Tunnel vision and stress: why looking straight ahead can raise your stress levels

 Tunnel Vision

Noun, medical : a condition in which you can see things that are straight ahead of you but not to the side

: a tendency to think only about one thing and to ignore everything else

Sports coaches know all about tunnel vision.  They know that, to improve performance, athletes need to develop wider, peripheral vision. The cells of the retina that are used during peripheral vision are particularly sensitive to movement and shape. Training athletes to be more aware of what is happening on the edge of their field of vision leads to improved reaction times.

All very useful in sport.

But why do you need to know this?

You use tunnel vision most of the time. Also called foveal vision, it’s when we look directly ahead, focussing on something fairly near. It’s a sharp focus on detail – the type you need when threading a needle, for example.  You also use it when working on a PC.

Focussing too long in this way leads to muscle tension, particularly around the eyes.

Tunnel vision can make you feel intellectually drained as well as stressed.

It seems that there is a relationship between stress and tunnel vision.  Research shows that athletes under stress experience significant reductions in peripheral vision.  Under stress, people become fixated on detail, losing sight of the bigger picture – really, as well as metaphorically.

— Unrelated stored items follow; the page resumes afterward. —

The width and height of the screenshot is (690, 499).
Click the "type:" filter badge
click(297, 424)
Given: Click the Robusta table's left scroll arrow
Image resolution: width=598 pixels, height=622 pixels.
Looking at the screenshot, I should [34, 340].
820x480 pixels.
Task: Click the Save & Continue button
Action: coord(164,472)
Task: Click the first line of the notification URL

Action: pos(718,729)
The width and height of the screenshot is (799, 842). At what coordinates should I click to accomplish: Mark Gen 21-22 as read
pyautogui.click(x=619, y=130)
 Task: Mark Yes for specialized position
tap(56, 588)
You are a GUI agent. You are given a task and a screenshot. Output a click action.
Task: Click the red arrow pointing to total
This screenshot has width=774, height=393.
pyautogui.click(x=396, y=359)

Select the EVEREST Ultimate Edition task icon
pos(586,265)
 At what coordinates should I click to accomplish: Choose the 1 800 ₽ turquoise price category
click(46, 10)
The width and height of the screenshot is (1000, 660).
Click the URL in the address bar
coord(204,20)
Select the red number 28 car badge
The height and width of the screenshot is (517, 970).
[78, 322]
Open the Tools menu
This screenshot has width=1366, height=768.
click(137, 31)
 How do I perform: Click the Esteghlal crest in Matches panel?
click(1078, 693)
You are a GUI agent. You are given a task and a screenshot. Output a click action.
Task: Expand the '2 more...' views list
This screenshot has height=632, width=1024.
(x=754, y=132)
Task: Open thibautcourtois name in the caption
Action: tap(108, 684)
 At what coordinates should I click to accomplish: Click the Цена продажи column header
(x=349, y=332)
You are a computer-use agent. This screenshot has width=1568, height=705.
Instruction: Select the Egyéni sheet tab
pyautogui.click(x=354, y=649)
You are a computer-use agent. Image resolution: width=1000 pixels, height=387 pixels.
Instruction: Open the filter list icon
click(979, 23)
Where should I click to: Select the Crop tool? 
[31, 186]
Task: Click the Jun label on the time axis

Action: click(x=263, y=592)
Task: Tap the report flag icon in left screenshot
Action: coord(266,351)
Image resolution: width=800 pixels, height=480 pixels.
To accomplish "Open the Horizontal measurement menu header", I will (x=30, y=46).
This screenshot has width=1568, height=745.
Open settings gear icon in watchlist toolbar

Our ancestors relied a lot on peripheral vision. Out hunting, they needed to be aware of possible threats in the wider environment. Today, the way we live and work means that we have largely lost our appreciation of this way of seeing things. We are taught from an early age at school not to daydream and to concentrate on the work in front of us.

Using your peripheral vision leads to a relaxed alertness.  

Try it for yourself.

The next time you are feeling tired or stressed, sit back in your chair. Keeping your eyes looking ahead, soften your gaze. Then widen your field of vision as far as you can to either side.  Maintain for a minute or so and take slower, deeper breaths.